Siyasi partilerin önünde iktidara gelmek için 2 yol bulunduğu söylenen açıklamada, yollar şöyle açıklanıyor:

“a- Meşru yol, anayasa ve yasalara saygı göstererek, yani seçimler yolu ile. Her kes biliyorki Kürdistan Bölgesi’nde bugüne kadar yapılan Parlamento, Bölge Başkanlığı ve İl Encümeni seçimleri özgürce yapıldı. Kürdistan hütümeti de özgür bir ortamda güvenoyu aldı. 10.9.11 tarihinde de İl Encümeni seçimleri yapılacak. Özgür ve ahlaki bir rekabetten yana olan herkes bu seçime katılabilir, seçimi kazanabilir. Bu nedenle de, yasalara, Anayasa’ya ve halkın güvenine dayanarak, hükümetin dağıtılması önerisini reddettiğimizi bir kez daha ilan ediyoruz.

“b- İktidara gelmeni ikinci yolu, darbe, kan dökme, kaos çıkarma, yasa ve Anayasa’ya, Kürdistan halkının iradesine isyan yoludur. Biz, halkın yasal hakları vu ulusal kazanımlarımızı korumak uğruna, seçim sandıkları dışındaki bir yol ile iktidara gelmeyi şiddetle reddediyoruz.

“Kürdistan Bölgesi ve Irak halkını, Kürd ulusu ve uluslar arası kamuoyu bilmelidir ki, muhalefetin son haftalardaki hareketleri giderek şiddete yöneliyor. Bu nedenle parti birimlerimizi ve halkımızı arkasında yabancı parmağınını bulunduğu yakın tehlikelere karşı uyarıyoruz. Muhalefetin 140. Maddenin hayata geçirilmesi konusundaki çalışmaların yoğunluk kazandığı bir dönemdeki faaliyetlerini bazı şovenlerin arzularından ayıramayız.”

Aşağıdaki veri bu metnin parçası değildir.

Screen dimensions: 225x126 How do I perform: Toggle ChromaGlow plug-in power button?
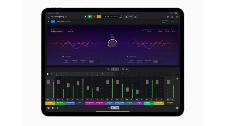click(x=53, y=22)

Muhalefetin, isyan başlatmak amacıyla Süleymaniye eski Hükümet Konağı’nın önünü, bugüne kadar haksız bir bir biçimde işgal ettiğinin belirtildiği ortak açıklamada, söylemek istedikleri her şeyi söyledikleri için muhalefetin hükümet konağı önündeki işgali sürdürmesine gerek kalmadığı belirtiliyor. Şu görüşlere yer veriliyor: “Kürdistan Bölgesi kurumları göstericilerin haklı taleplerine cevap verdiler, bazı kararlar aldılar.

“Kuşkusuz caddeler herhangi bir partinin malı, halk da esir değildir. Nerede olursa olsun vatandaşlar yasalar uyarınca özgürdürler. Muhalefetin halkın huzuru ve güvenini bozma hakkı yoktur. Bu nedenle halkı özgür bırakın diyoruz. Aksi halde hükümetin göstericiler ve muhalefet de dahil, herkesin hakkını korumaya gücü vardır.”

“Demokratik dünyada yasal ve meşru iktidarların kendilerini, kurumlarını ve halkın özgürlüklerini koruma hakkı vardır” denilen açıklamanın sonunda şunlar dile getiriliyor: “Son olarak diyoruz ki, henüz birbirimizi anlama, anlaşma ve birlikte iş yapma fırsatı var. Umarız tüm taraflar halkın çıkarlarını göz önünde tutarak, huzur ve güvenin sağlanması, yeniden yapılanma ve demokrasi sürecinin derinleştirilmesi için engelleri aşarlar.”